How do the records below read from their first line through the line containing "Reviews (196, 1137)"? Write those lines out exactly.

Stored data entries

::::

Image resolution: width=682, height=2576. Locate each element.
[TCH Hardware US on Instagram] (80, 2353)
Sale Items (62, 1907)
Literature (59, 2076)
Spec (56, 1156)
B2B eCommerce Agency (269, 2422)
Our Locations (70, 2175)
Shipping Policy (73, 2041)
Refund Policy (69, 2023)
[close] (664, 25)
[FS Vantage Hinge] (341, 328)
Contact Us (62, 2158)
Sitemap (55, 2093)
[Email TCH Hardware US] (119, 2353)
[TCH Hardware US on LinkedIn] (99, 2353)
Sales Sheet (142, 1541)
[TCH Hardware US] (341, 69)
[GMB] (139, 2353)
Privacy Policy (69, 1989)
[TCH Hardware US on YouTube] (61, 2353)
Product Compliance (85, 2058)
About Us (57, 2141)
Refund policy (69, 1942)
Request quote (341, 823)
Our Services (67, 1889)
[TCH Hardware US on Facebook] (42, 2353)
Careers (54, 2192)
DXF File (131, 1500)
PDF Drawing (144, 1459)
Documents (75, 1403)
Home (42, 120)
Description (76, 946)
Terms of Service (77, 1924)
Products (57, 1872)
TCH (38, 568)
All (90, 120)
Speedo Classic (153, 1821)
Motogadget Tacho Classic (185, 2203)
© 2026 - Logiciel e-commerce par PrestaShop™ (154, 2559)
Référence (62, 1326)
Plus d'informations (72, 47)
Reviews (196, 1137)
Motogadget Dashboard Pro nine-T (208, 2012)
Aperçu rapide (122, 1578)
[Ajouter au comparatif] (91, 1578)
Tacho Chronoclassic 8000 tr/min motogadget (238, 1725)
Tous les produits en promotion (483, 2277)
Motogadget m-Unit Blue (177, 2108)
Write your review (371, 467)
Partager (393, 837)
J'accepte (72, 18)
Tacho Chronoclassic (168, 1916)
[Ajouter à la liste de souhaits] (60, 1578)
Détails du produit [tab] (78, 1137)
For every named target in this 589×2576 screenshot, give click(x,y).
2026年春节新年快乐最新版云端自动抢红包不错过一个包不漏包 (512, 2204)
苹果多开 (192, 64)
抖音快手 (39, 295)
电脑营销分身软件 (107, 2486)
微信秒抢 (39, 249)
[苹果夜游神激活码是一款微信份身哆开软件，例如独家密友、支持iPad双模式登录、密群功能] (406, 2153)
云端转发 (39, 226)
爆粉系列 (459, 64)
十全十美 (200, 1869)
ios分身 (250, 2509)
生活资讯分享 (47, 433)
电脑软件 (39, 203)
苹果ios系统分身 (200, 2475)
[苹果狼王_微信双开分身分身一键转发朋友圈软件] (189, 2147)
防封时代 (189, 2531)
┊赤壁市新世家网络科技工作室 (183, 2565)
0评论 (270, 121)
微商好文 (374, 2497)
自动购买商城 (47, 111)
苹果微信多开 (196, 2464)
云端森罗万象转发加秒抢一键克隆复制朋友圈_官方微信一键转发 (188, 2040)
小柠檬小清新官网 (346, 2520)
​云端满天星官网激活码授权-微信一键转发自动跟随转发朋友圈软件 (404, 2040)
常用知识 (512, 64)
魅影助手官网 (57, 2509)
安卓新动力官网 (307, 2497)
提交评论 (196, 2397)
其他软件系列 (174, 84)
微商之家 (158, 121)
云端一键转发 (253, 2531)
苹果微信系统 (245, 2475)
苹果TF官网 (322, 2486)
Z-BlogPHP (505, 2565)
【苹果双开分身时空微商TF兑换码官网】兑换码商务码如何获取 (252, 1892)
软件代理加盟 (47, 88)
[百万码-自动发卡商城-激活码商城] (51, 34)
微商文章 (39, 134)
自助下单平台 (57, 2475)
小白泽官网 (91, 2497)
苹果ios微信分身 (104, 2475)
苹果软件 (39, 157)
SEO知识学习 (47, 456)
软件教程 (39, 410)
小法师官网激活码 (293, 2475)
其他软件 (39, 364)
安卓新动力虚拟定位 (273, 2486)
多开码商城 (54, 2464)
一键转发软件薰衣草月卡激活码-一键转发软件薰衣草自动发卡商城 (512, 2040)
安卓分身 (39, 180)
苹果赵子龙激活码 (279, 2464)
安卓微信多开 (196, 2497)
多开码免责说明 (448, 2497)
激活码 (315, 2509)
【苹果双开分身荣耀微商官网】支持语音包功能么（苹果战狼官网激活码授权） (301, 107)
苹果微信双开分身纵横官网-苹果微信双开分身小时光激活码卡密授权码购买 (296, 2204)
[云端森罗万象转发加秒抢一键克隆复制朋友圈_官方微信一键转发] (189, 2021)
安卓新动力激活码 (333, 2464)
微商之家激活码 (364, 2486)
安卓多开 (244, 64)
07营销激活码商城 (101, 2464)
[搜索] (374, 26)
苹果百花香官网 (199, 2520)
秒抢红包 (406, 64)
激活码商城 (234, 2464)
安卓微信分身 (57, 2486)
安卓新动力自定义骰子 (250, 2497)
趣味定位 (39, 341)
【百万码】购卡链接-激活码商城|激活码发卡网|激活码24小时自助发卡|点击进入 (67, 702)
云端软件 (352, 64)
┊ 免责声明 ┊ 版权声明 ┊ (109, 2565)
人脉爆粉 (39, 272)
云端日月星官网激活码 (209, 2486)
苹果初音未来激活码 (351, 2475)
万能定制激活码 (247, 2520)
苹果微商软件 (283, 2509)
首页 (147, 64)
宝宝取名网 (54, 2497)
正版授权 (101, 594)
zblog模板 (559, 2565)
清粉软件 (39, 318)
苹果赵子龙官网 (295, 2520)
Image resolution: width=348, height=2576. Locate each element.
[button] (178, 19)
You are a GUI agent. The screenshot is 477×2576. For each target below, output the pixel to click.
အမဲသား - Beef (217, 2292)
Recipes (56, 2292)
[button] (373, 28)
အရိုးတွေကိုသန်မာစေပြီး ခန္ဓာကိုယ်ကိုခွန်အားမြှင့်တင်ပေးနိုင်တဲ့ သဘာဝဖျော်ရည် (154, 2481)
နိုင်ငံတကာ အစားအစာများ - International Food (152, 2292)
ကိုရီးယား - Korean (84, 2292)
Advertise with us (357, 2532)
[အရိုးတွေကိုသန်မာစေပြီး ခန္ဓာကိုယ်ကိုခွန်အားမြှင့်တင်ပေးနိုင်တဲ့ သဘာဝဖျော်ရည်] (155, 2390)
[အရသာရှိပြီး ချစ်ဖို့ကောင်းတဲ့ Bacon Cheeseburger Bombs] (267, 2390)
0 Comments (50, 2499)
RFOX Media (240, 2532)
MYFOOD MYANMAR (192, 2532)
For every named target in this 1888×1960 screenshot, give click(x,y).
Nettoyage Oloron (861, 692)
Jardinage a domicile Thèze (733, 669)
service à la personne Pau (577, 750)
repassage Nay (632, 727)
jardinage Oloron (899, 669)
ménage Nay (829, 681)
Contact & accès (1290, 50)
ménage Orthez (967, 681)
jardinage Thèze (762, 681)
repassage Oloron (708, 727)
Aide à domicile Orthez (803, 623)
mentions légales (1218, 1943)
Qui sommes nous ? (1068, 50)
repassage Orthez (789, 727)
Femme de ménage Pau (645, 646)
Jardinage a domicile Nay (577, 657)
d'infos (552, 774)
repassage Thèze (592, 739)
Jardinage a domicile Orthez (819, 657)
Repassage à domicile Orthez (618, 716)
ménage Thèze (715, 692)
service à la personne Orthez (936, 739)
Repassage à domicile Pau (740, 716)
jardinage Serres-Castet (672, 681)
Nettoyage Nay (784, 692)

::::

Response to the task —
Image resolution: width=682, height=2576. Locate each element.
[TCH Hardware US on Instagram] (80, 2353)
Sale Items (62, 1907)
Literature (59, 2076)
Spec (56, 1156)
B2B eCommerce Agency (269, 2422)
Our Locations (70, 2175)
Shipping Policy (73, 2041)
Refund Policy (69, 2023)
[close] (664, 25)
[FS Vantage Hinge] (341, 328)
Contact Us (62, 2158)
Sitemap (55, 2093)
[Email TCH Hardware US] (119, 2353)
[TCH Hardware US on LinkedIn] (99, 2353)
Sales Sheet (142, 1541)
[TCH Hardware US] (341, 69)
[GMB] (139, 2353)
Privacy Policy (69, 1989)
[TCH Hardware US on YouTube] (61, 2353)
Product Compliance (85, 2058)
About Us (57, 2141)
Refund policy (69, 1942)
Request quote (341, 823)
Our Services (67, 1889)
[TCH Hardware US on Facebook] (42, 2353)
Careers (54, 2192)
DXF File (131, 1500)
PDF Drawing (144, 1459)
Documents (75, 1403)
Home (42, 120)
Description (76, 946)
Terms of Service (77, 1924)
Products (57, 1872)
TCH (38, 568)
All (90, 120)
Speedo Classic (153, 1821)
Motogadget Tacho Classic (185, 2203)
© 2026 - Logiciel e-commerce par PrestaShop™ (154, 2559)
Référence (62, 1326)
Plus d'informations (72, 47)
Reviews (196, 1137)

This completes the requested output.